_Excerpted passage_.
------------------------------------
Thursday 22 October 2015

SHAANDAAR: Epic fail! [1.5/5]

Learn the rules before you choose to unlearn everything and make as many mistakes as you could never afford earlier. Is this the new addition in the rulebook for filmmakers in Bollywood? If not so, I fear there has to be some scam as how and why Vikas Bahl would choose a flawed, faulty and fire-less script like SHAANDAAR for his next after the all brave, bold and one of the best films in recent times QUEEN. Has creative complacency hit the talent in question? I hope not but SHAANDAAR is a discouraging example of ‘you never go in a memorial service to just admire the beauty of the coffin’; unless you are in a black humor production which even SHAANDAAR is supposedly not.

With SHAANDAAR, Vikas Bahl tries to show us what fate the candy-floss cinema of Disney would meet if made in Bollywood. The only fact he probably forgets midway that Disney itself has tasted the same flavor of disappointment in their first foray, most would not love to remember as KHOOBSURAT starring Sonam Kapoor. Bahl transports the viewers straight from the all relatable Janakpuri in Delhi [where QUEEN was located] to some fancy and fairy place of vast green lawns, serene lakes dipped in blue moonlight and cosmic castles on the likes of Czech historical architecture.
------------------------------------
_List of tasks_.
• 1. Substitute "casket" for "coffin" in the Shaandaar review from "Learn the rules" to "is supposedly not.", and present that stretch of text with the change made.
• 2. Continue the Shaandaar review from the point at which it stops.

_Material provided_.
------------------------------------
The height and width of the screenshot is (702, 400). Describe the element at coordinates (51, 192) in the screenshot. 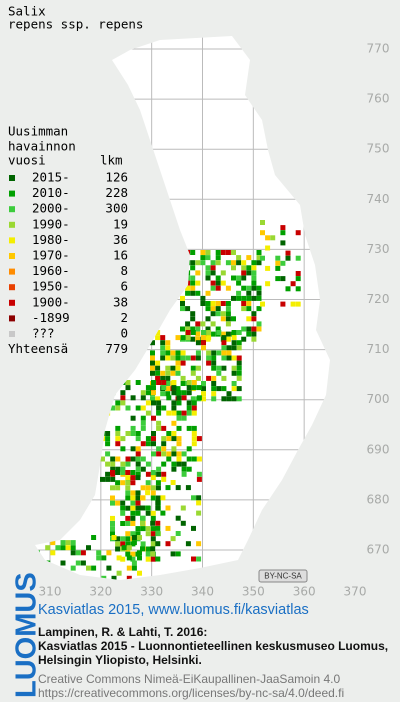

I see `legend-period: 2010-` at that location.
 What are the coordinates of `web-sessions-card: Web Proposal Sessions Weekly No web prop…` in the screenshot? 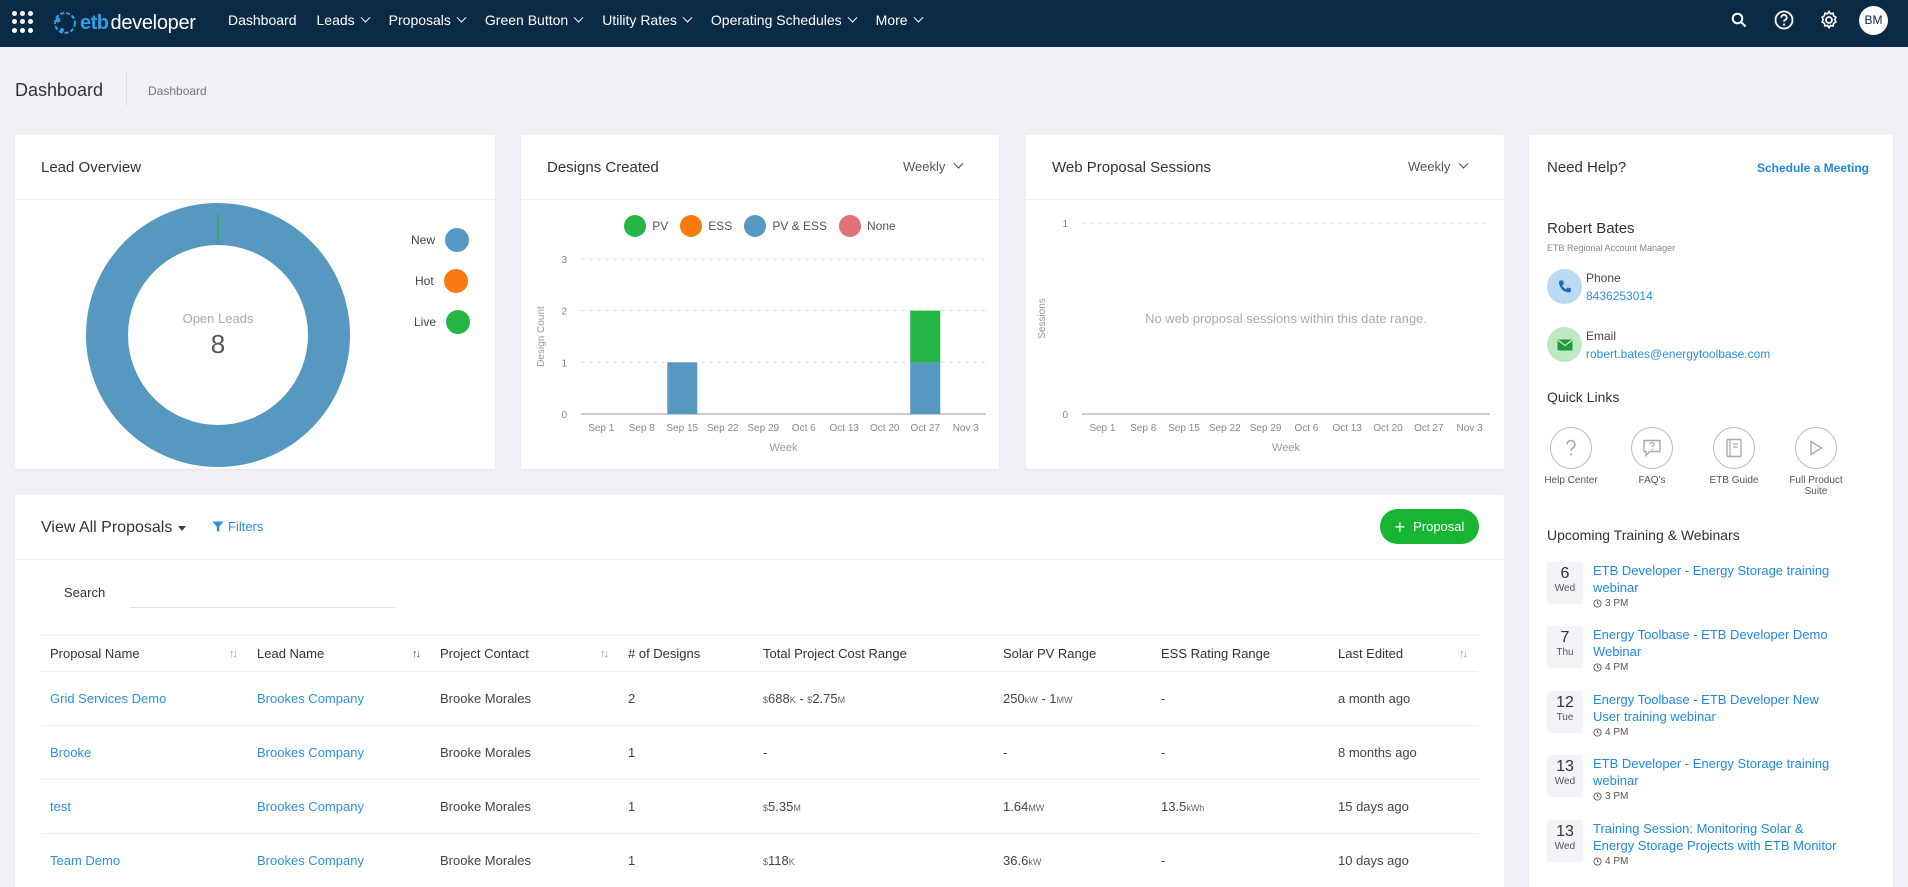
------------------------------------
_Responses for each task_.
• 1.
Learn the rules before you choose to unlearn everything and make as many mistakes as you could never afford earlier. Is this the new addition in the rulebook for filmmakers in Bollywood? If not so, I fear there has to be some scam as how and why Vikas Bahl would choose a flawed, faulty and fire-less script like SHAANDAAR for his next after the all brave, bold and one of the best films in recent times QUEEN. Has creative complacency hit the talent in question? I hope not but SHAANDAAR is a discouraging example of ‘you never go in a memorial service to just admire the beauty of the casket’; unless you are in a black humor production which even SHAANDAAR is supposedly not.

• 2.
The plot itself is hugely borrowed, traditional and uncomplicated but a perfect in all probability for a fairytale romantic film. An insomniac orphan is brought into an overcast house where everyone lives under the dark shadow of a controlling, scheming and evil old lady [the veteran Sushma Seth]. 20 years down the line, the orphan Alia [Alia Bhatt] still gets consoled by her father [Pankaj Kapoor] that someday, someone will come in her life to make her sleep. The prince charming enters as the wedding planner Jagjinder Jogindar [Shahid Kapoor] for the other daughter of the house [Sanah Kapoor]. Now, this wedding chaos sees the gold-obsessed Fundwani [Sanjay Kapoor] with his gym-loving dumbbell brother-cum-groom making it all a business deal with the old-lady. Both the families are on the edge of bankruptcy and see the other as the only hope for their survival.

Vikas Bahl beautifully introduces the elements of fine animation to tell the story whenever it decides to travel in flashback. Those three chunks of animated part are so impressive, well-designed and technically clean that you wish it lasts for the rest two hours also, of the total duration of the film. The screenplay and the dialogues [by Anvita Dutt] are totally uneven, patchy and distasteful. The orphan being not an orphan but an illegitimate child is never a revelation. And why it has to be a fact always maintained in a Bollywood film that the male designer will be a gay in hideout? Bahl earned respects of all sorts for bringing out the undiscovered layers in today’s women’s personality and with such boldness that one feels proud to have someone so gutsy but here, his female characters are either too strong-headed or in too compromising position. A plump, curvy and bulky bride to be is teased continuously for obvious reasons but waits for her father and the large-hearted prince to intervene. Sometimes, just one slap on screen ensures scores of claps inside the theater! You missed it, Mr. Bahl!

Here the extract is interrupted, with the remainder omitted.